Umam menilai, indikasi dukungan koalisi besar kepada Prabowo ini juga merupakan tendensi akan adanya perlawanan terbuka kepada PDI-P yang sudah mengusung Ganjar. Akan tetapi, Umam mengingatkan, skema kerja sama antara Golkar, PKB, dan Gerindra hanya bisa terwujud jika Prabowo memilih Airlangga atau Muhaimin sebagai calon wakil presidennya.
“Namun, jika Prabowo akhirnya masih tetap saja bersikap enggan untuk memilih Cak Imin maupun Airlangga karena pertimbangan tidak kompetitifnya elektabilitas maupun logistik yang terbatas, maka tidak menutup kemungkinan Golkar dan PKB akan meninggalkan Gerindra dan membentuk koalisi sendiri di Pilpres 2024,” ujar Umam.
Dalam hal ini, Gerindra bisa saja menggandeng Partai Amanat Nasional (PAN) untuk mengusung calon presiden (capres) dan calon wakil presiden. PAN sendiri memang getol menyodorkan nama Menteri Badan Usaha Milik Negara (BUMN) untuk menjadi calon wakil presiden.
KIB Bubar?
Di sisi lain, dengan sikap Golkar dan PKB yang kemungkinan besar tidak akan mengusung Ganjar, Koalisi Indonesia Bersatu (KIB) diyakini akan bubar. KIB merupakan koalisi yang terdiri dari Golkar, PAN, dan PPP. Koalisi ini tengah di ujung tanduk karena PPP sudah lebih dulu mengusung Ganjar menjadi capres. “KIB bisa berlanjut kalau sama-sama capresnya Ganjar.

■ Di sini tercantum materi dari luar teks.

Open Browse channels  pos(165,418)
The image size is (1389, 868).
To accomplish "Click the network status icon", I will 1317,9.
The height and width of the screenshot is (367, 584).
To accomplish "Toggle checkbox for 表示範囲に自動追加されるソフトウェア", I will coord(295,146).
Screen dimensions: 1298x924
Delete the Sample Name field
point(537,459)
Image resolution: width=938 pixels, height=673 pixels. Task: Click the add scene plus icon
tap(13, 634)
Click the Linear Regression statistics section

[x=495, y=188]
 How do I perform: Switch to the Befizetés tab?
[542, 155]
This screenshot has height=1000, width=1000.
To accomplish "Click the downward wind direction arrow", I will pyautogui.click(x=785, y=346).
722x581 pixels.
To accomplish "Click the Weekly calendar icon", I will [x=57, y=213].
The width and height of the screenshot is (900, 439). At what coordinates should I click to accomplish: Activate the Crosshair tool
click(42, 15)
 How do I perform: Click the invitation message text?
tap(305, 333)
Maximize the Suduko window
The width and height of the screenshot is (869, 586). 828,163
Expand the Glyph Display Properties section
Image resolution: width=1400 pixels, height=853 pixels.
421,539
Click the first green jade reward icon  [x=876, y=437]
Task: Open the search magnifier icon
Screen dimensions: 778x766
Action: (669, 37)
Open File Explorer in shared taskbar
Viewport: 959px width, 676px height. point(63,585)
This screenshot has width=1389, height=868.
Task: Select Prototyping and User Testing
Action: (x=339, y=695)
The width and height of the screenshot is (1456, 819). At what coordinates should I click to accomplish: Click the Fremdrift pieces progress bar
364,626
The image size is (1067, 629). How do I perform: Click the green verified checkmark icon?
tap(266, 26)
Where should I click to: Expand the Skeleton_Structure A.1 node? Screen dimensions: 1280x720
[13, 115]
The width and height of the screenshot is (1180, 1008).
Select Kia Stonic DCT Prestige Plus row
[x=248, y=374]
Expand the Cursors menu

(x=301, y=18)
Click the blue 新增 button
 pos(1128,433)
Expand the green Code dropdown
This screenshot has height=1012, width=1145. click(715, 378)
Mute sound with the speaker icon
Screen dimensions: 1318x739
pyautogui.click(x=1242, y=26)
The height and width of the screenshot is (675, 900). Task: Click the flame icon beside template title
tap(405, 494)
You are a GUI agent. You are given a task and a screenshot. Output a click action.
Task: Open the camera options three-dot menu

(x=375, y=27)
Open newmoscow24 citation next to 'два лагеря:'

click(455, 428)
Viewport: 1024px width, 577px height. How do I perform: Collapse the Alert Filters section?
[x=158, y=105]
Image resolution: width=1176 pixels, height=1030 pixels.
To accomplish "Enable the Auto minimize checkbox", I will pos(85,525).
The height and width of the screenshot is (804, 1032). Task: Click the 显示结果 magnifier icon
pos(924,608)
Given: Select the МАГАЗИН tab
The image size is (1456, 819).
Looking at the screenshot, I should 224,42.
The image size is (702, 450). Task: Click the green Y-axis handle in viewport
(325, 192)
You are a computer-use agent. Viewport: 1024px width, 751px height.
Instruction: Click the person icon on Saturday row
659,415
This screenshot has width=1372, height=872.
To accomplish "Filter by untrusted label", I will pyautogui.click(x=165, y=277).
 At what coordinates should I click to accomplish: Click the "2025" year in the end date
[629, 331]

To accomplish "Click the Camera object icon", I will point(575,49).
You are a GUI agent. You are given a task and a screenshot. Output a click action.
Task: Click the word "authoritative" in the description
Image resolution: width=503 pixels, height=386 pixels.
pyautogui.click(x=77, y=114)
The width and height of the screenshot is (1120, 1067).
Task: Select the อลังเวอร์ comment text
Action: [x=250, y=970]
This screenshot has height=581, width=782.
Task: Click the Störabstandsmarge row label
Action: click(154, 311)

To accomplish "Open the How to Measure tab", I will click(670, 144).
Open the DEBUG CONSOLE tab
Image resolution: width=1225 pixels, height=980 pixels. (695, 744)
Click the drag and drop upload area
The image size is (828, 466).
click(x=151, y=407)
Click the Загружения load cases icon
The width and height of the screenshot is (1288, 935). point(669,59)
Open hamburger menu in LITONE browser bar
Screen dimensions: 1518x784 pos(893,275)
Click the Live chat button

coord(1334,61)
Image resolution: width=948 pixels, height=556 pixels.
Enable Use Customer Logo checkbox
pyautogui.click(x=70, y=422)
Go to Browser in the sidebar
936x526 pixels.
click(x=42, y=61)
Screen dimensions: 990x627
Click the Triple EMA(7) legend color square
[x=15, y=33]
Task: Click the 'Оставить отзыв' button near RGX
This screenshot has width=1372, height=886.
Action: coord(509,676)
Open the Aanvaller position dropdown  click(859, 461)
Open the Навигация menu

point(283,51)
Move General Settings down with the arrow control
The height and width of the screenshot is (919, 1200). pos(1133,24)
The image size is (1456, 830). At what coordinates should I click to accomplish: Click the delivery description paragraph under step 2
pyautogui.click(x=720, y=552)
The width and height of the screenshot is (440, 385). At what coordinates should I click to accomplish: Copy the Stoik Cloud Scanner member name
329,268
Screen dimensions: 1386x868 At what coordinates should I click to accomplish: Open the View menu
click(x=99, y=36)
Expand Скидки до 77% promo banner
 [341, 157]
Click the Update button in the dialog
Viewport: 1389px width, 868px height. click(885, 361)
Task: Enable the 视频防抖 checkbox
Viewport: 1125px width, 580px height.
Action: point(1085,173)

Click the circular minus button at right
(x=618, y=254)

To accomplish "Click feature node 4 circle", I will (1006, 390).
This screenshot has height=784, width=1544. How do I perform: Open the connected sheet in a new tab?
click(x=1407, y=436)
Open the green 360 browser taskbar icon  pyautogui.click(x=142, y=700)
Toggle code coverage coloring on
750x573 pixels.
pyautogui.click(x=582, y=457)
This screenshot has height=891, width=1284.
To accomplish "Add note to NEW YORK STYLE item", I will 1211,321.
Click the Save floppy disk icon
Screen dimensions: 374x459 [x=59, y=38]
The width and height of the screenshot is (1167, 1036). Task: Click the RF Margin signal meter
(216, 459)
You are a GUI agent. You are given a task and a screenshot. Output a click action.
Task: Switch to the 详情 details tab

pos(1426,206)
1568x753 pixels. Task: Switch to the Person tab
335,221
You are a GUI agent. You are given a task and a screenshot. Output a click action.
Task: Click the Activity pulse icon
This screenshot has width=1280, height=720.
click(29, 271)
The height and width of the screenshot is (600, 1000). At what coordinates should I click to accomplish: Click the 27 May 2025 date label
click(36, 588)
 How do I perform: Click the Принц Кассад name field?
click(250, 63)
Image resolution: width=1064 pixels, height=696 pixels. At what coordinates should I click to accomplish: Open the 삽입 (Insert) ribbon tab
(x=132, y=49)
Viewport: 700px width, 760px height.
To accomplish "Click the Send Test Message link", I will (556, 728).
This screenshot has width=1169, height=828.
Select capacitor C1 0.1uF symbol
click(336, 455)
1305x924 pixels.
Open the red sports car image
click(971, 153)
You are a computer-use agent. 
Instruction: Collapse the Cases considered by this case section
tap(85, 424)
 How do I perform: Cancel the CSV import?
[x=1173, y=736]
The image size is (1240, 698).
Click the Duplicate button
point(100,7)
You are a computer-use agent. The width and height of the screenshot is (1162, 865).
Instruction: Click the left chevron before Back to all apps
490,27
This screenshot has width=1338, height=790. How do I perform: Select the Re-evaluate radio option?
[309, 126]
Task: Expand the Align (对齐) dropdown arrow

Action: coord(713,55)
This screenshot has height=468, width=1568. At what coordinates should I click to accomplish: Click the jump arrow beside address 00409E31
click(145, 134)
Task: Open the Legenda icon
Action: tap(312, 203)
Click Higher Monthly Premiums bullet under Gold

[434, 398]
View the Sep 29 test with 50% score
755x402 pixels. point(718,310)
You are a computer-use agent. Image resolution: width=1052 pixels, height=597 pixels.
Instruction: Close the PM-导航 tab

Kalau ternyata capresnya berbeda, gimana mau lanjut?” kata Juru Bicara PPP Achmad Baidowi kepada Kompas.com, Kamis. Baidowi pun tidak masalah jika pada akhirnya KIB berpisah karena perbedaan pilihan politik di antara anggotanya.
Ia mengingatkan, PPP kini juga sudah membangun kerja sama politik dengan PDI-P sebagai partai yang sama-sama mengusung Ganjar. Oleh karena itu, kata Baidowi, PPP tidak akan berkoalisi dengan partai-partai politik yang tidak mengusung Ganjar sebagai calon presiden.
“Ya, beda (jalan). Kalau mereka (koalisi besar) tidak ke Ganjar, ya berarti kan tidak berkoalisi dengan kami (PPP dan PDI-P),” kata Baidowi.